Depression - The belly of the beast
People commit suicide for various reasons. While I cannot help but be concerned and compassionate toward those who take their own lives and the people they leave behind, my greatest concern is for those who suffer from depression. The shocking statistic is that 80% of suicides are associated with clinical depression.
This is a number of such magnitude that more needs to be written and discussed about these most abhorrent conditions.
We have seen how depression forms in the mind. No one can truly understand depression unless they have suffered from it. Unless they have climbed into the animal's belly, their thoughts about the condition must necessarily be second-hand.
Look at most websites and you will see that they still talk about neurotransmitters, neoprinphrine, serotonin and other chemicals being out of sync. and therefore causes our depression. But we know otherwise, right?

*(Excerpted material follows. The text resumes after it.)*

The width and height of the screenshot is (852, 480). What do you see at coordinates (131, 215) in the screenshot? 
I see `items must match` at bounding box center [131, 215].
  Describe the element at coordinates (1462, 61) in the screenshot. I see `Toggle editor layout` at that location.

Thanks to the brilliant work of Dr. Joe Griffin of the European Therapy Studies Institute, we now know that our thoughts and the way we allow them to jump around in our heads are the real cause.
That's what they callThe cycle of depression. The way it is written;
Depressive thinking styles. (All of this means getting upset over a real or imagined insult that may have happened yesterday or last year).
Emotionally arousing rumination. (Now the thought is fully embedded and we cannot shake it).
Overdream. (Remember, depressed people dream three times as much as people without depression).
Tiredness leading to exhaustion in the morning. (Self-explanatory).
They call it a “cycle” for a reason. Think of it like a roundabout that you can't get off. Round and round you go, round and round, the miserable thoughts grinding in your head, insoluble and in many cases meaningless.
In my opinion, psychiatrists are often put in an uncomfortable position. Generally, people go to them and ask for pills hoping that these will cure their condition. If the psychiatrist denies their demands, they tell him or her in no uncertain terms that they are the ones paying the bill and if they want pills, it is up to the doctor to give them pills.
Placebos can play an important role here.
“Take these,” says the psychiatrist, “and you will find that your symptoms will decrease.”
Psychiatrists generally have yet to learn the value of working on patients' minds. Another problem is that even they, unless they are depressed, don't really know what depression feels like.
They haven't climbed into the belly of the beast, so how can they know?